**What is needed**
Convert the entries from the line containing "1568x671 pixels. At" through the line containing "click(1360, 516)" into a JSON list of strings, with one string per line and any blank lines dropped.

[START Excerpted records]

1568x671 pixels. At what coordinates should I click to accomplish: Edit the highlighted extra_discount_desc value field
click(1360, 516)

[END Excerpted records]
[START Excerpted records]

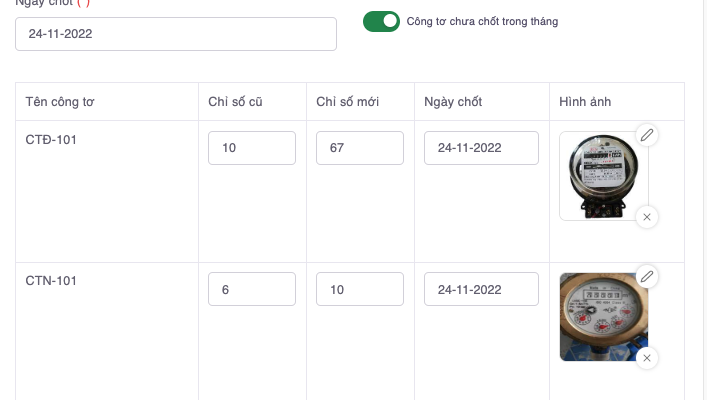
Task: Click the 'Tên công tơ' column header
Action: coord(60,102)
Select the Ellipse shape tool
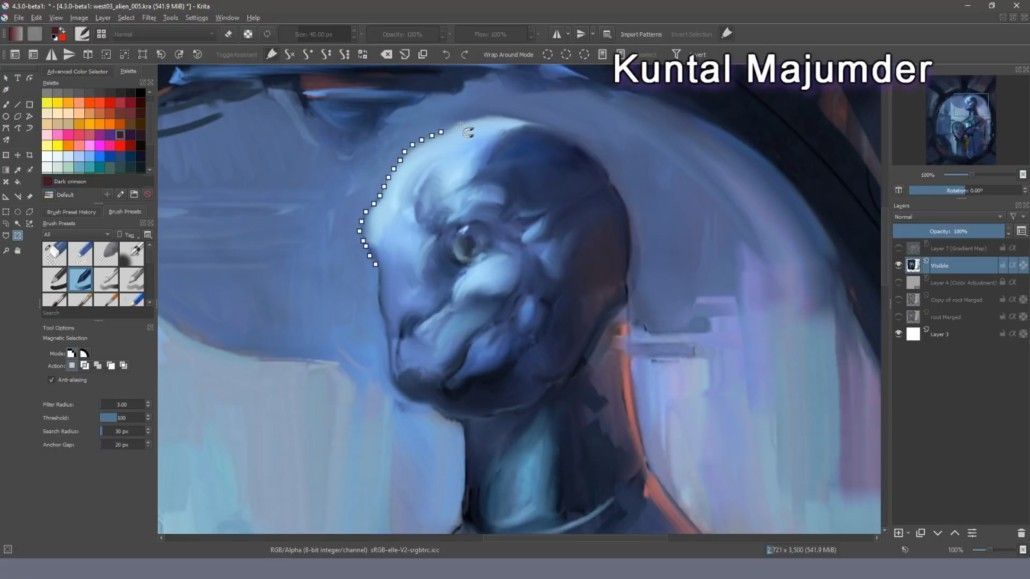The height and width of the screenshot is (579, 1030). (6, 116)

[END Excerpted records]

**Response below**
[
  "1568x671 pixels. At what coordinates should I click to accomplish: Edit the highlighted extra_discount_desc value field",
  "click(1360, 516)"
]